Validating that the Tag is seen

When an ingester connects to the indexer, it will generally inform the indexer of all the tags it is configured to ingest. The exceptions to this may be tags that are set via preprocessors, and Federators which are passing through tags from upstream ingesters.

If you do not see the tag listed in the Ingester configuration, or you get an "unknown tag" error when doing a tag=myTag search, It may be worth checking the configuration on the ingester to ensure the tag is properly configured (and no typos), and that the ingester process itself has been restarted since the configuration has been updated so it will read the new listener configuration.

In the case of tags set via a preprocessor, Validate the preprocessor configuration to make sure it is configured correctly. You may also want to try searching for the Listener's default tag, or other possible tags set by preprocessors on the listener, in case your data is being ingested and simply not routing as expected. (ie. if your data matches multiple routing conditions set in preprocessors on the listener, it may be getting tagged based off a different matching condition than you expect)

Searching for the data using the Preview Timeframe

When ingesting data, Gravwell will attempt to determine the correct time to attach to the entry to the best of it's ability. Often this will be accomplished by looking for a timestamp in the message payload itself and using that to determine the correct Timestamp to apply within our Time Series Database. By default, Gravwell's Query studio will search for data over the past hour. This can mean that if the data is being ingested, but is being applied a timestamp that is outside of that past hour, then you may not being seeing what you are expected to see when validating your new data source is being ingested.

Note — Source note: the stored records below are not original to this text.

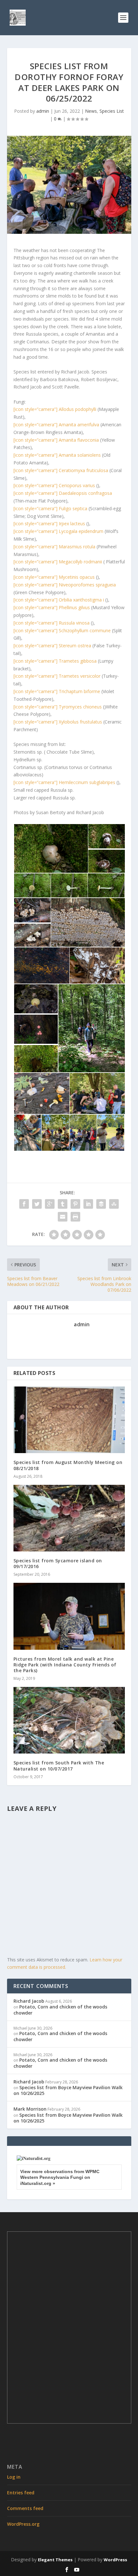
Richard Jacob (28, 2001)
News (91, 111)
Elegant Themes (55, 2560)
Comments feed (25, 2508)
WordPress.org (23, 2524)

The "Preview" timeframe within Query studio will essentially ignore the standard Timestamp limitation on the search and will give you a random sampling of the data that matches the query. This can help you identify if the data is possibly being ingested, but with an incorrect or unexpected timestamp. (Alternatively, you can extend the search window to a longer timeframe instead of using the Preview function).

Common causes of data appearing in extended search timeframes include:

The data source sending historical data and not "current time frame" data as expected
A Timezone Mismatch (ie. The timezone is not properly defined in the source data so the ingester makes an incorrect offset assumption when converting to UTC for ingest)
The time/date on the source device is incorrect
Multiple timestamps within the message, and the wrong one being used by the ingester when applying the TIMESTAMP value

Tricks for helping to locate data within Gravwell

When attempting to identify if data is successfully being ingested into Gravwell from new sources, especially on existing tags, It can sometimes be difficult to locate the data from the new source within all the noise. There are several search modules and methods which can be helpful in locating the expected data.

src -> This module can be used to show data originating from a specific source IP. src == <sourceIP> (If the origin device is behind a NAT Device, use the NAT'd IP instead of the system's IP)
grep / words -> These modules can be used to search for specific information within the data, such as a hostname or IP within a syslog header.

If you are not 100% positive that the data is being ingested into the correct tag, it is possible to search multiple tags within a single search. This, in combination with the above filter modules and the Table render module, can be useful when needing to identify both the data existing in the system, and which tag it is under.

Example:

tag=syslog,syslog-linux,syslog-switch,syslog-device*  src == 192.168.39.242 | table TAG DATA

NOTE: Gravwell supports wildcards within the tag field. While "tag=*" will work, it is not recommended as it can be a very expensive brute force search that will attempt to reach all the data on your system within the specified timeframe. If a wildcard search is required, we highly recommend using as much filtering as possible and utilizing acceleration when possible to minimize the load put on the system and decrease the total search time required for your results.